A planet takes 200 days to complete one revolution around the Sun. If the distance of the planet from Sun is reduced to one fourth of the original distance, how many days will it take to complete one revolution ?

• A. 25
• B. 50
• C. 100
• D. 20

Answer 1

The Correct Option is A

According to Kepler’s Third Law, the square of the orbital period \( T \) is proportional to the cube of the average distance \( r \) from the Sun:  
\(T^2 \propto r^3\)

Step 1: Set up the ratio:  
Let \( T_1 = 200 \, \text{days} \) and \( r_1 \) be the original distance. For the new period \( T_2 \) and new distance \( r_2 = \frac{r_1}{4} \), we have:  
\(\frac{T_2^2}{T_1^2} = \frac{r_2^3}{r_1^3}\)
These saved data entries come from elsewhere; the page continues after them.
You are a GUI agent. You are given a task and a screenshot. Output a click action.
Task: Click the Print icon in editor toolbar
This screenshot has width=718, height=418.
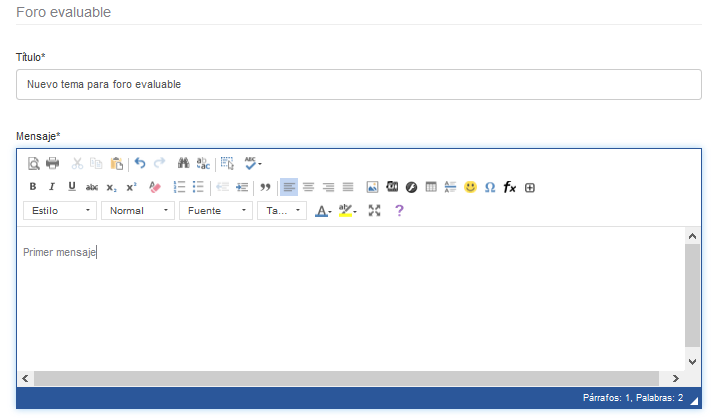[x=53, y=163]
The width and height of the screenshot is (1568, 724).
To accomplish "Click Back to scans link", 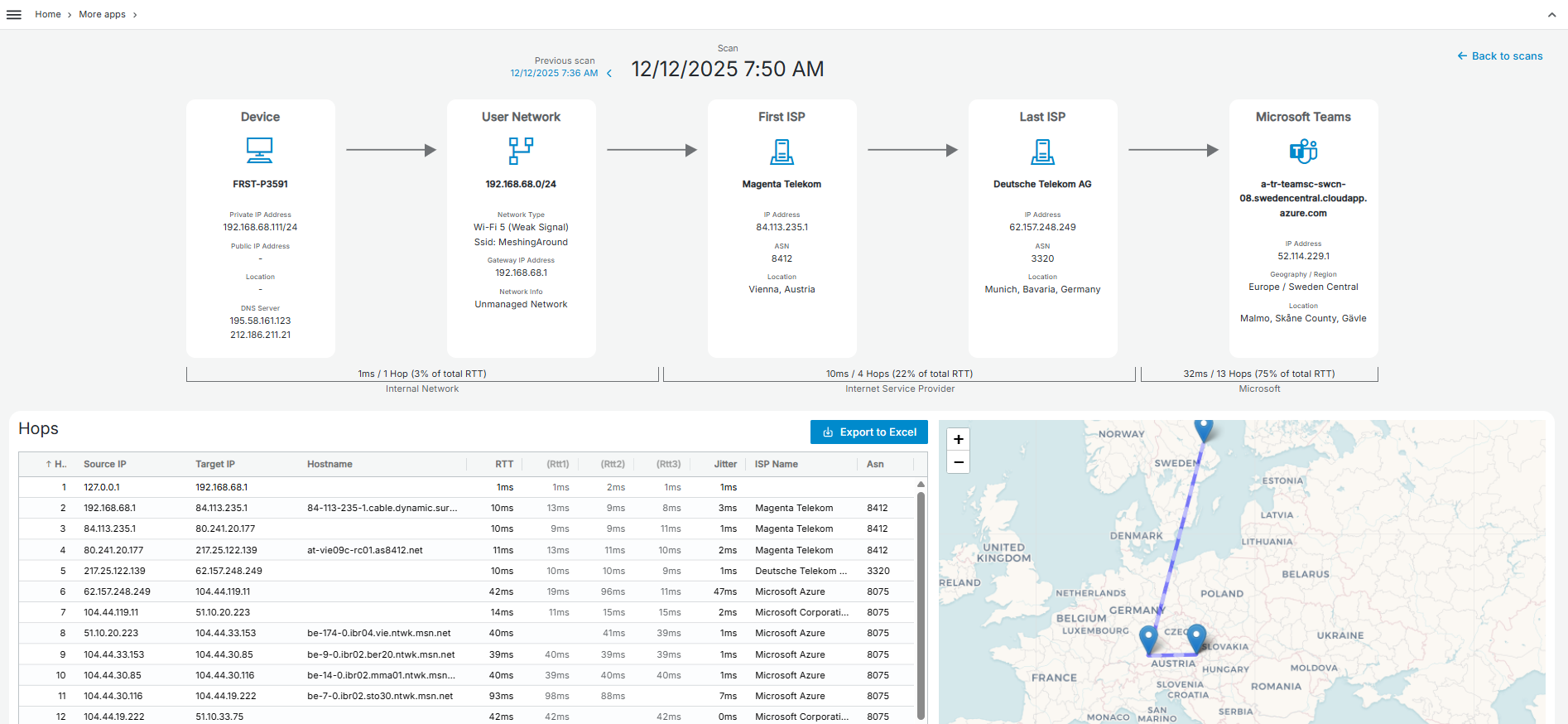I will click(x=1499, y=56).
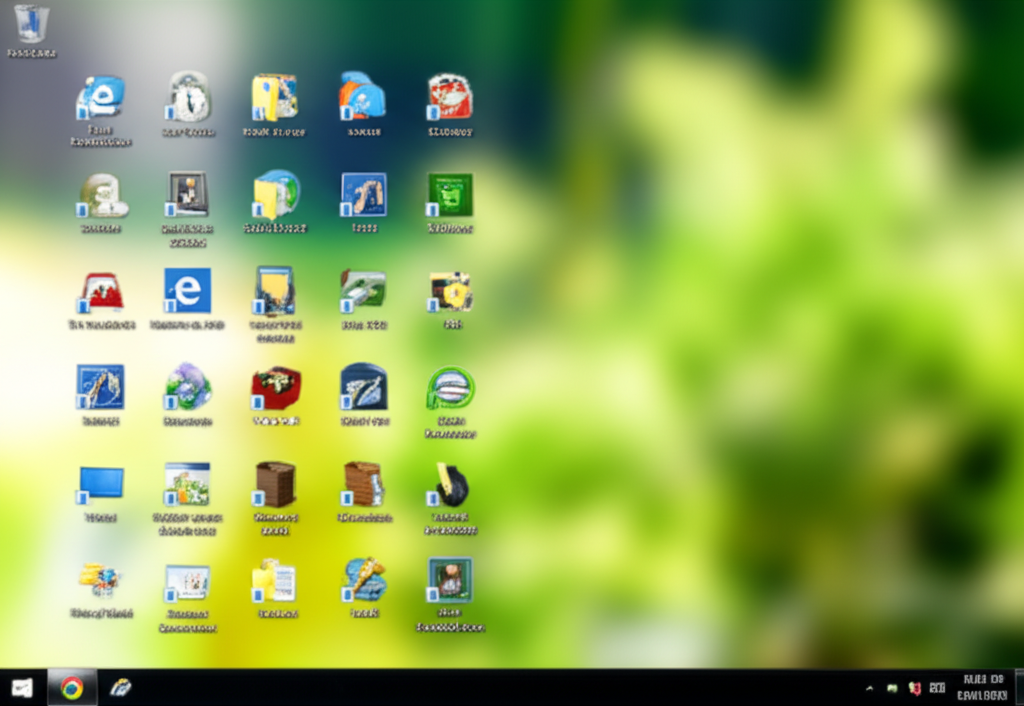
Task: Open the blue Edge 'e' tile shortcut
Action: [187, 290]
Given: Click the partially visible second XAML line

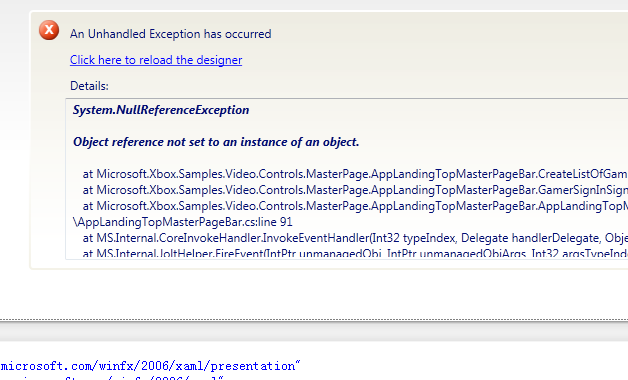Looking at the screenshot, I should click(x=112, y=378).
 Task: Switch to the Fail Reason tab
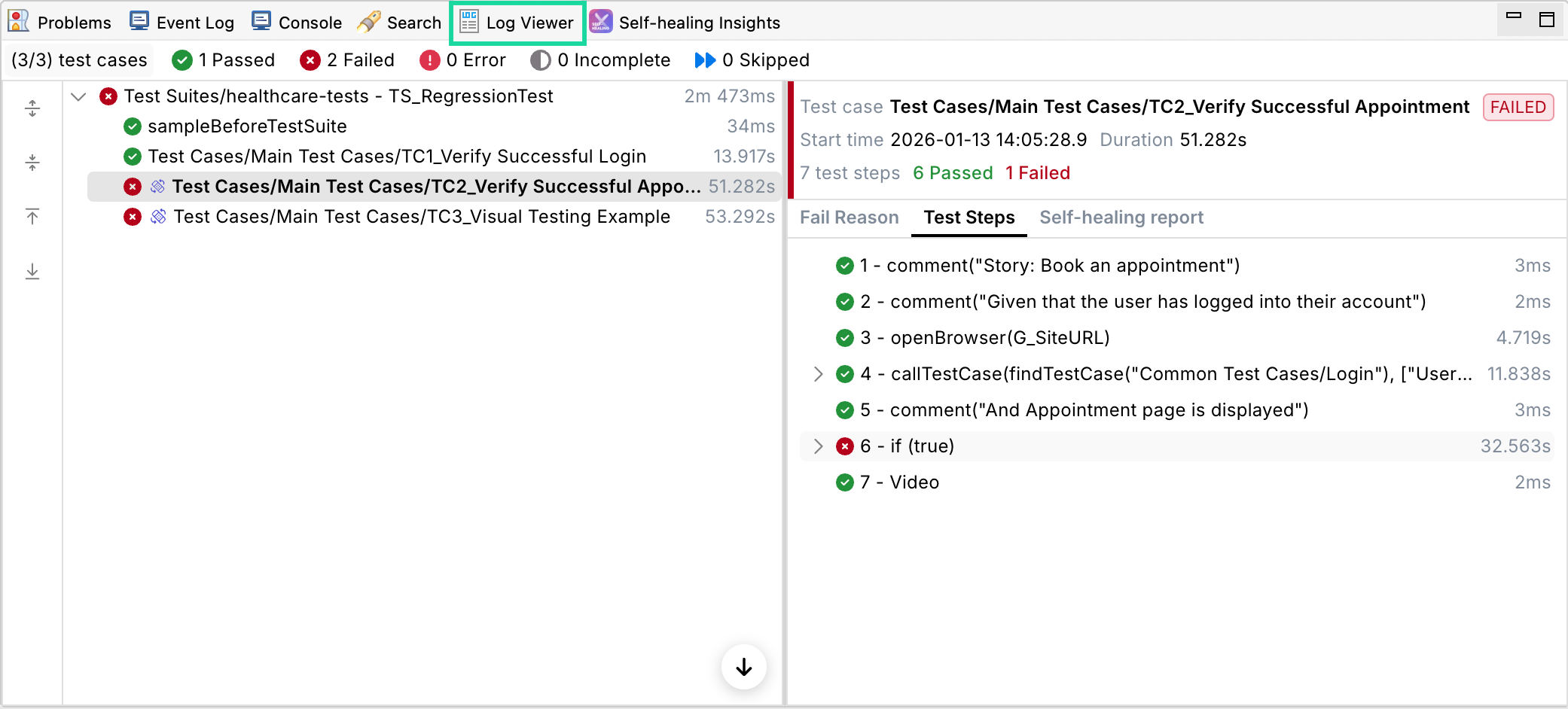pos(850,218)

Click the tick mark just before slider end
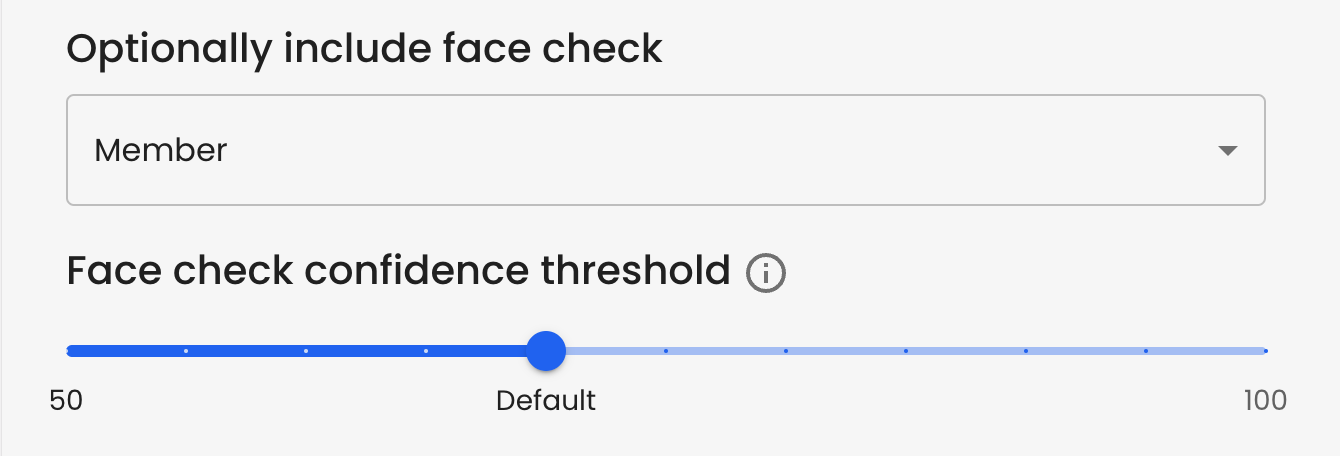[x=1146, y=351]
Step 2: Substitute \( r_2 = \frac{r_1}{4} \):  
\(\frac{T_2^2}{T_1^2} = \frac{\left(\frac{r_1}{4}\right)^3}{r_1^3}\)

\(= \frac{r_1^3}{64r_1^3} = \frac{1}{64}\)

Step 3: Solve for \( T_2 \):  
\(\frac{T_1}{T_2} = \sqrt{64} = 8\)

\(T_2 = \frac{T_1}{8} = \frac{200}{8} = 25 \, \text{days}\)

Thus, the time it will take to complete one revolution is 25 days.

The Correct Answer is: 25